McIver focuses on the element of water as rising sea levels is a significant climatic effect of global warming on the Eastern Seaboard. She uses water as a narrative device exploring different aspects of it in her videos, sculptures, and installation works. In tandem, by embedding the moving images with environmental data statistics, she addresses the manipulation of the publics perception on climate change in a digital society by way of misinformation. Through their subject matter, these works highlight how information can exist in multiple forms, guided by calculated algorithms used to distort the truth, polarizing communities and preventing any real action on climate protection.
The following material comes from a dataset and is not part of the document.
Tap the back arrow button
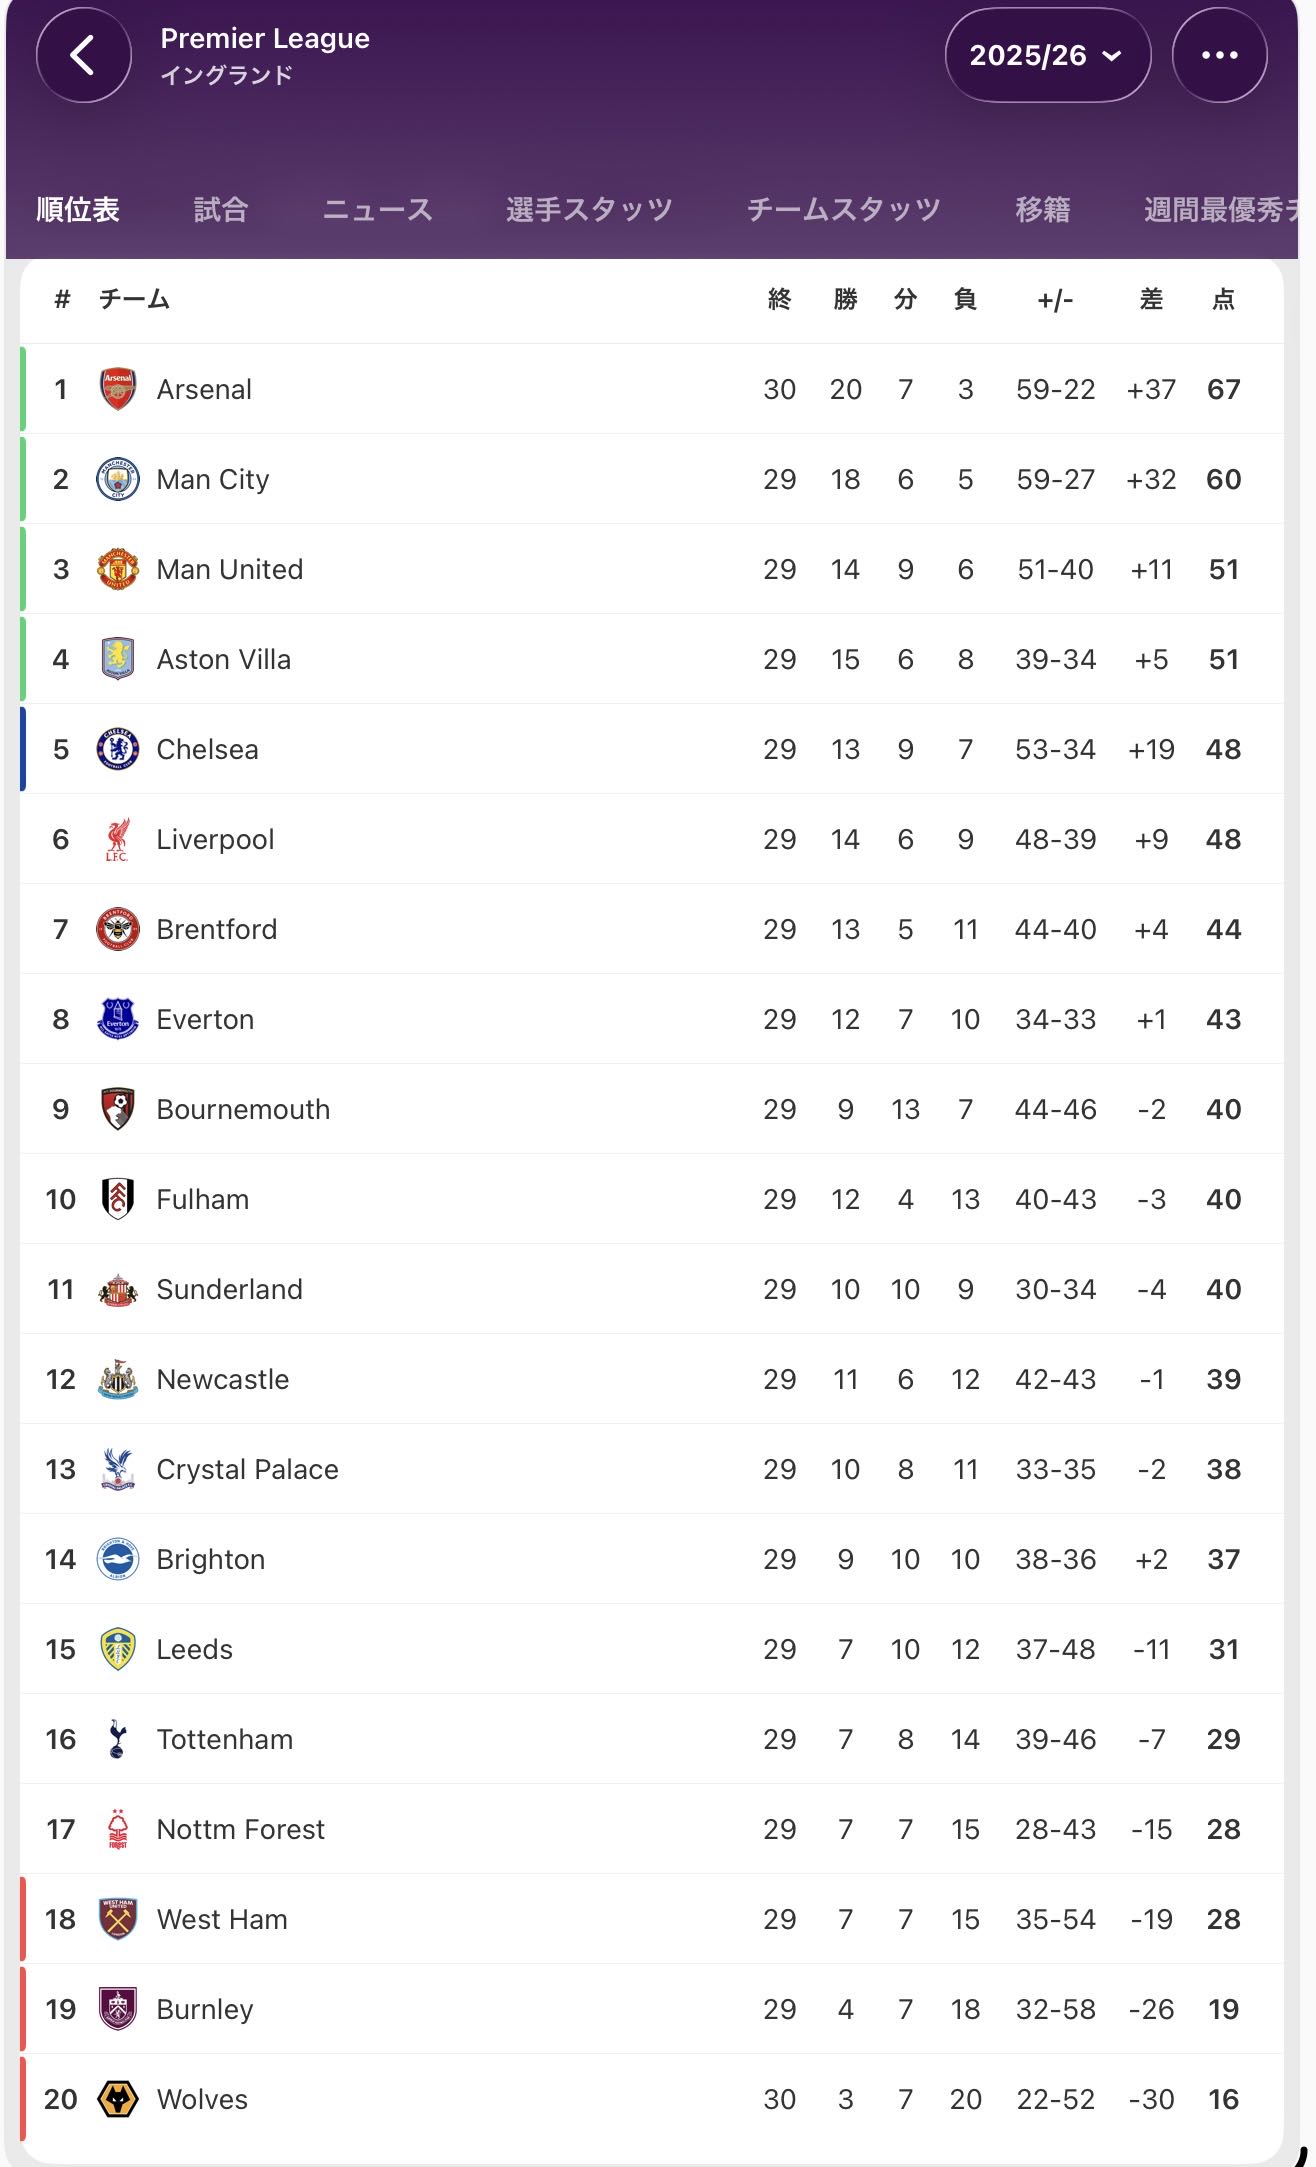The width and height of the screenshot is (1316, 2167). 84,55
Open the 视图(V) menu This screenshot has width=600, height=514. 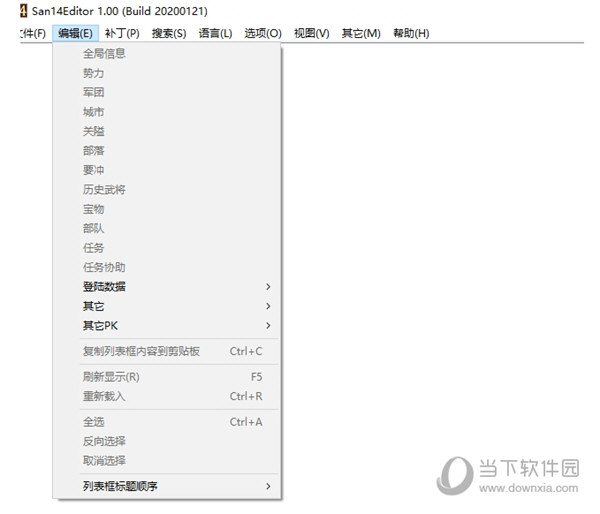(312, 33)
Impressions features minimalist moving image sculptures, which highlight this concept of fragmented knowledge and multiple truths through the visual representation of bodies of water. Confined within isolated forms that blur the line between sculpture and new media, the videos present several views of the same subject, abstract impressions of the natural world in short-form loops. Water, which naturally moves freely, is in this instance contained and isolated, revealing its embedded data source through individual viewer engagement.
The exhibition explores an evolving relationship between data and narrative. McIver combines found text and climate data algorithms to generate word sequences bound to environmental context, which are then excerpted and re-imaged as text-based neon sculptures. This use of algorithms is also prevalent in McIvers large scale video installations, that combine moving image, natural objects and strategically placed mirrors to create uncertain spaces, prompting the viewer to question their own lived experience within the work.
This exhibition is the first iteration of a 3-part series among Jane Lombard Gallery (New York), MARS Gallery (Melbourne) and Royale Projects (Los Angeles). Utilizing the forms of water, earth and fire respectively, each show engages the climatic effects of global warming most pertinent to the galleries specific locations.
Kristin McIver received her Master of Fine Arts from the University of Melbourne in 2014. Recent acquisitions include the National Gallery of Victoria, Southbank, Australia and Latrobe University Museum of Art, Bundoora, Australia. Her work was awarded the Melbourne Sculpture Prize in 2012. Other exhibitions and achievements include Melbourne Now (National Gallery of Victoria 2013), Status Quo (James Makin Gallery 2013), Data Portraits (Royale Projects: Contemporary Art, CA 2013), The Art OMI Residency (2013), ME/ME (Chasm Gallery, NY 2014), and the Vancouver Biennale Residency Program (2015).